Stored records:
::::::::::
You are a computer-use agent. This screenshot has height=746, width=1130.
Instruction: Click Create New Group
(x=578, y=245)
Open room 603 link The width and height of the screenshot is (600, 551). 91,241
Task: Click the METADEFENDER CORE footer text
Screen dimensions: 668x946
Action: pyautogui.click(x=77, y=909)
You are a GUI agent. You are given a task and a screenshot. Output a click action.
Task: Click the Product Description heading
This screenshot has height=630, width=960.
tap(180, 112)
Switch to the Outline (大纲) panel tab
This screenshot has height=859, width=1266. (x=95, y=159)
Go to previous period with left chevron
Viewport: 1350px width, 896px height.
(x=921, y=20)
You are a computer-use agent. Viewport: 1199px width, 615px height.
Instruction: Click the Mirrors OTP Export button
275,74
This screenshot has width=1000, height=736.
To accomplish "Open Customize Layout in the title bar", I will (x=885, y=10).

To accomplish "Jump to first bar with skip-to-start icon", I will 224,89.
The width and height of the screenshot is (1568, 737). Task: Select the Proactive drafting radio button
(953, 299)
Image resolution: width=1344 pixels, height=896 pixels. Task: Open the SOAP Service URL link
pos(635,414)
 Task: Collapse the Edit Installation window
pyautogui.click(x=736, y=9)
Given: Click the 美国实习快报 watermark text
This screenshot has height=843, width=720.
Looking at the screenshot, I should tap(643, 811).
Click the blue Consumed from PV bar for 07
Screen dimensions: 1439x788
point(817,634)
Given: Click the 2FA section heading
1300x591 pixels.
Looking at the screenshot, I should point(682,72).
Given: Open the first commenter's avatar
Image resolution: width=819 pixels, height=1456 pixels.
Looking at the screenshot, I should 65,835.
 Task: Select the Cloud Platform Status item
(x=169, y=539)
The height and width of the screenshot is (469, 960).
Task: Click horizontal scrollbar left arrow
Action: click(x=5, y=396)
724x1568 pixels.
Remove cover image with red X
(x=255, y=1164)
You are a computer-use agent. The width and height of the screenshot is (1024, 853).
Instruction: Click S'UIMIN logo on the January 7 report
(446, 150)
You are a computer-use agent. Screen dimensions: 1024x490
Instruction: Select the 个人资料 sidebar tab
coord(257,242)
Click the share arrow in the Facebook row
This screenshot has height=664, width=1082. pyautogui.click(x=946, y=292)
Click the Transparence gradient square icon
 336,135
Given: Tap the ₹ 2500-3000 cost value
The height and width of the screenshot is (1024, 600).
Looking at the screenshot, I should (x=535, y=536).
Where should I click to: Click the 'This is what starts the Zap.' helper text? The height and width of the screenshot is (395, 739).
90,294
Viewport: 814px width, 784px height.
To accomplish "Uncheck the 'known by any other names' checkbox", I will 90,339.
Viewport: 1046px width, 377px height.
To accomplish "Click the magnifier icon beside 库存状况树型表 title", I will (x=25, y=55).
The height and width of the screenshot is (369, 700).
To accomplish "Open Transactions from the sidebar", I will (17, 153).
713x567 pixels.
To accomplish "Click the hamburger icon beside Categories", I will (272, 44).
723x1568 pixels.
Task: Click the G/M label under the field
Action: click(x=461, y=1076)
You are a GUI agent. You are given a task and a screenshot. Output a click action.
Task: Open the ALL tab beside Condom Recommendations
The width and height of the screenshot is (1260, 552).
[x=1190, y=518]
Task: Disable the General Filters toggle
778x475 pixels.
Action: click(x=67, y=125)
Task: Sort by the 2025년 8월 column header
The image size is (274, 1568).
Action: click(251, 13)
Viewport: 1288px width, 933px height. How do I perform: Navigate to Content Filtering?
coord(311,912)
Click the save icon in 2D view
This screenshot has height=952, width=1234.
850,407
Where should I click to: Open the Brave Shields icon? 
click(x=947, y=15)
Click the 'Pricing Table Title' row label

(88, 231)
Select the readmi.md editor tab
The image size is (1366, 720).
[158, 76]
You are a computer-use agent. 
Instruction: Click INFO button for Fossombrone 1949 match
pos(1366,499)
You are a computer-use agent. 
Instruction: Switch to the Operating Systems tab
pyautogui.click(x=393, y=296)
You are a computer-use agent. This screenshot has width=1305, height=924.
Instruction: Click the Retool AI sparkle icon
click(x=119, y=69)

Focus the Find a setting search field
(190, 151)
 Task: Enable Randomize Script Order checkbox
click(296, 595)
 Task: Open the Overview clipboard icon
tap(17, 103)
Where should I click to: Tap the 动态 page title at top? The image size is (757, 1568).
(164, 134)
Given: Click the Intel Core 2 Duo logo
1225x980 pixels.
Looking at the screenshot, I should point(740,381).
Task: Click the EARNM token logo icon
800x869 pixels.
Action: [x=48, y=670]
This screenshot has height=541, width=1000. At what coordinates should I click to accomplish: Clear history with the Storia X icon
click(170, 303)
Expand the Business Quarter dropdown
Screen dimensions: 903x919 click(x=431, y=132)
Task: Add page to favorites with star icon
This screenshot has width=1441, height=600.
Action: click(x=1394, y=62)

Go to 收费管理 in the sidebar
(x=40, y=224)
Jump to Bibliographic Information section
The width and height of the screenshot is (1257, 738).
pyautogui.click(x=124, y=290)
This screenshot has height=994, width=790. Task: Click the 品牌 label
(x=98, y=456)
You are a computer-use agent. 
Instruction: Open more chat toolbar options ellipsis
::::::::::
Your assignment = Reproduce exactly the lines from the one with "Expand the Business Quarter dropdown" through the last line of the entries, keeping both of those lines and nothing else.

Output of the exercise =
Expand the Business Quarter dropdown
Screen dimensions: 903x919 click(x=431, y=132)
Task: Add page to favorites with star icon
This screenshot has width=1441, height=600.
Action: click(x=1394, y=62)

Go to 收费管理 in the sidebar
(x=40, y=224)
Jump to Bibliographic Information section
The width and height of the screenshot is (1257, 738).
pyautogui.click(x=124, y=290)
This screenshot has height=994, width=790. Task: Click the 品牌 label
(x=98, y=456)
You are a computer-use agent. 
Instruction: Open more chat toolbar options ellipsis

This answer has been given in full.